11.06.18 / 17:32 Uhr

Bessere Aussichten für laufendes Geschäftsjahr

VfB Stuttgart: Geldstrafe und 14 Millionen Euro Verlust

Von: Pixelio / knipseline

Wegen einiger Anhänger, die beim Spiel gegen Eintracht Frankfurt am 24. Februar Rauchbomben gezündet und Bengalische Feuer gezündet haben, muss der VfB Stuttgart ordentlich blechen.


Das Sportgericht des Deutschen Fußball-Bundes (DFB) hat eine Geldstrafe in Höhe von 60.000 Euro wegen unsportlichen Verhaltens der Fans verhängt. Der VfB akzeptierte das Bußgeld. Bis zu 20.000 Euro der Gesamtsumme kann der VfB nach Bericht eines Onlinedienstes für sicherheitstechnische, infrastrukturelle und gewaltpräventive Maßnahmen verwenden.


Der fünfstellige Betrag wirkt allerdings wie ein Griff in die Portokasse angesichts des Verlustes, den der VfB im Geschäftsjahr 2017 eingefahren hat.

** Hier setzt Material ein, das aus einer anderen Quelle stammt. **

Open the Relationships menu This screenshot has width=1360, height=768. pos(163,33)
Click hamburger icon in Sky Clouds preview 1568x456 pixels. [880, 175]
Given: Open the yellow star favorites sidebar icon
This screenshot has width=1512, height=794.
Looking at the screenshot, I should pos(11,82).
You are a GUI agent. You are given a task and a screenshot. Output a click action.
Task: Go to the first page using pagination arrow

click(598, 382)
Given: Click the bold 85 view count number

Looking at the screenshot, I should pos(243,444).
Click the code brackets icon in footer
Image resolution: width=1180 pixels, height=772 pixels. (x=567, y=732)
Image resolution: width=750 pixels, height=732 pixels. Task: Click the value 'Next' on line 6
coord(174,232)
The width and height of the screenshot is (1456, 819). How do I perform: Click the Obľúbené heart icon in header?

Finanzvorstand Stefan Heim vermeldete auf der Mitgliederversammlung ein Minus von 13,9 Millionen Euro. Dies sei dem Abstieg in die zweite Liga und dem damit verbundenen Umsatzrückgang zuzuschreiben.


Im laufenden Geschäftsjahr dürften die Aussichten auch dank der Ausgliederung der Profiabteilung besser sein: „Der Verein hat die 2. Liga wirtschaftlich gut überstanden“, so Heim. Das Gesamtvermögen der Aktiengesellschaft beläuft sich auf 39,3 Millionen Euro.